The boy sat thinking that his mother was giving herself altogether too much trouble with this spread for he had no intention of reading more than a page or so. But now, for the second time, it was almost as if his father were able to see right through him. He walked up to the boy, and said in a severe tone, “Now, remember, that you are to read carefully! For when we come back, I shall question you thoroughly, and if you have skipped a single page, it will not go well with you.”

“The service is fourteen and a half pages long,” said his mother, just as if she wanted to heap up the measure of his misfortune. “You’ll have to sit down and begin the reading at once if you expect to get through with it.”

With that they departed. And as the boy stood in the doorway watching them, he thought that he had been caught in a trap. “There they go congratulating themselves, I suppose, in the belief that they’ve hit upon something so good that I’ll be forced to sit and hang over the sermon the whole time that they are away,” thought he.

But his father and mother were certainly not congratulating themselves upon anything of the sort, but, on the contrary, they were very much distressed. They were poor farmers, and their place was not much bigger than a garden-plot. When they first moved there, the place couldn’t feed more than one pig and a pair of chickens, but they were uncommonly industrious and capable folk—and now they had both cows and geese. Things had turned out very well for them, and they would have gone to church that beautiful morning—satisfied and happy—if they hadn’t had their son to think of. Father complained that he was dull and lazy; he had not cared to learn anything at school, and he was such an all-round good-for-nothing that he could barely be made to tend geese. Mother did not deny that this was true, but she was most distressed because he was wild and bad; cruel to animals, and illwilled toward human beings. “May God soften his hard heart, and give him a better disposition!” said the mother, “or else he will be a misfortune, both to himself and to us.”

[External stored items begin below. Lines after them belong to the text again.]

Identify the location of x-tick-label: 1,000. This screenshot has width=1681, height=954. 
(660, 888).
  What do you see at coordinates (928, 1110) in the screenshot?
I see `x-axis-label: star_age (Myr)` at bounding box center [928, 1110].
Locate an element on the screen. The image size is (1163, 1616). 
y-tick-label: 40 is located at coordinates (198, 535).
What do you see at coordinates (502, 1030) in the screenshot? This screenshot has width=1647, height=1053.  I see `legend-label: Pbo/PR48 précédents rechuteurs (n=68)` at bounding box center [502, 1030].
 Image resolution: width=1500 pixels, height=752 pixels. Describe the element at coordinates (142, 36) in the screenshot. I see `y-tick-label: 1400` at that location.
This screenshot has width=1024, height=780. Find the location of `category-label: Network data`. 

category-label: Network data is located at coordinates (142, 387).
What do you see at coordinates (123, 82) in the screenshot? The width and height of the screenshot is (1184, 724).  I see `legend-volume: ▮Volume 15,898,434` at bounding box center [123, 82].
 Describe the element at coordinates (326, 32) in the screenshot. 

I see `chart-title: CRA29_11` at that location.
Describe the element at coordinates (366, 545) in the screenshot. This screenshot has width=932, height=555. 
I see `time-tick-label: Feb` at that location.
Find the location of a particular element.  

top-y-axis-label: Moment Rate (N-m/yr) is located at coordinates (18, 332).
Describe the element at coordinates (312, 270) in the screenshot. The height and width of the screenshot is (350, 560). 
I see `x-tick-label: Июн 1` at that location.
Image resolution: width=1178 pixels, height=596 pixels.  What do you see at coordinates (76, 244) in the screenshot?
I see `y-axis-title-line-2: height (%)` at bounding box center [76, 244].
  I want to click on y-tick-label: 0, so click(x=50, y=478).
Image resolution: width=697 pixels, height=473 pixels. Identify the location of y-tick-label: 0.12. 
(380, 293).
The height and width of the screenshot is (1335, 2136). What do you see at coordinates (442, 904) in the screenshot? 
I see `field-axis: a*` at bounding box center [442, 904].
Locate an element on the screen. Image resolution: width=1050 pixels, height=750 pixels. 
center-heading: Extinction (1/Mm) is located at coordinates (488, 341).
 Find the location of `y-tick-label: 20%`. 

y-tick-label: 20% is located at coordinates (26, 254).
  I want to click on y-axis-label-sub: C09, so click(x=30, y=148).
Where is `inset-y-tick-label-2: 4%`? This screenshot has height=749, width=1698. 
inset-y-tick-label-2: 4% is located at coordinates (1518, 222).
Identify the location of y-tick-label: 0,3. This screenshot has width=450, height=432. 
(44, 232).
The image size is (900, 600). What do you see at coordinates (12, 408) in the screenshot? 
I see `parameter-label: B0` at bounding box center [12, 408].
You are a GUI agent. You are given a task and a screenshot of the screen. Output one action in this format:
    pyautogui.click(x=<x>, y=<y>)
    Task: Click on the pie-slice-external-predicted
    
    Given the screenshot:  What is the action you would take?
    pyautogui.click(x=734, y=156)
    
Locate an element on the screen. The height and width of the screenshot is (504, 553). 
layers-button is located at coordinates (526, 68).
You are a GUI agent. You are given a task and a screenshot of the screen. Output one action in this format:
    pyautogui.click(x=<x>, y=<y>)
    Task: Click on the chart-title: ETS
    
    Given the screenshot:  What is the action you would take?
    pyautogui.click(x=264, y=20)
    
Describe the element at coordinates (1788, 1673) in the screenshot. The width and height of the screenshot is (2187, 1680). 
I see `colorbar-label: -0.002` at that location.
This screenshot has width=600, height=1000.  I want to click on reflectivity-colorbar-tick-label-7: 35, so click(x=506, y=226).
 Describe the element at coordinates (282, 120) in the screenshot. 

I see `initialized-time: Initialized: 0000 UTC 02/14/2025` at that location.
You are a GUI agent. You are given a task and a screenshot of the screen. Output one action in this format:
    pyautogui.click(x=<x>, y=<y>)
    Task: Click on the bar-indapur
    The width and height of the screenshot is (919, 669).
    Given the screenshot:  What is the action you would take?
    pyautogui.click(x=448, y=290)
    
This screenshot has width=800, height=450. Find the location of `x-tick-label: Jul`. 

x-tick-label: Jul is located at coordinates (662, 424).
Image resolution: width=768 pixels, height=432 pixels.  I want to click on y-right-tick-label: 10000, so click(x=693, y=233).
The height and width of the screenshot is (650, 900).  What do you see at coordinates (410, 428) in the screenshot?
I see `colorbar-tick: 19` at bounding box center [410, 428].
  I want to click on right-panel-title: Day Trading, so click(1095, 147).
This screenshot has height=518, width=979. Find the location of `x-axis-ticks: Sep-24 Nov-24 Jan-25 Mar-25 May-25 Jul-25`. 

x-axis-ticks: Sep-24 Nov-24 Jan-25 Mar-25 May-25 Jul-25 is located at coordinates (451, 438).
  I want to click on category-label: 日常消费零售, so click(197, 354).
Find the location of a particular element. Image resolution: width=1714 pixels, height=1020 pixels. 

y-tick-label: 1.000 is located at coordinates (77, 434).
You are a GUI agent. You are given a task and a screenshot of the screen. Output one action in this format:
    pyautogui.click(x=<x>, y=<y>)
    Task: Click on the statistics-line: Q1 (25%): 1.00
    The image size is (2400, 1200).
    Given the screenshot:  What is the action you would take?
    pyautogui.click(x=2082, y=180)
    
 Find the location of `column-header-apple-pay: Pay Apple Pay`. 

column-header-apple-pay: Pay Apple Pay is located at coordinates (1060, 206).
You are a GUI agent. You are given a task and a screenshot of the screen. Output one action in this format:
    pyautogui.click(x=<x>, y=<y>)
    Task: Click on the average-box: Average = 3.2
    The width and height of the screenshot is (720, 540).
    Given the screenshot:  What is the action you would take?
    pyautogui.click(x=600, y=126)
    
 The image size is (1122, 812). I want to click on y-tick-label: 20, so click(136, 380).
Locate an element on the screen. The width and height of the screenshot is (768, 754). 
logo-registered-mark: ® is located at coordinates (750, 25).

The boy stood for a long time and pondered whether he should read the service or not. Finally, he came to the conclusion that, this time, it was best to be obedient. He seated himself in the easy chair, and began to read. But when he had been rattling away in an undertone for a little while, this mumbling seemed to have a soothing effect upon him—and he began to nod.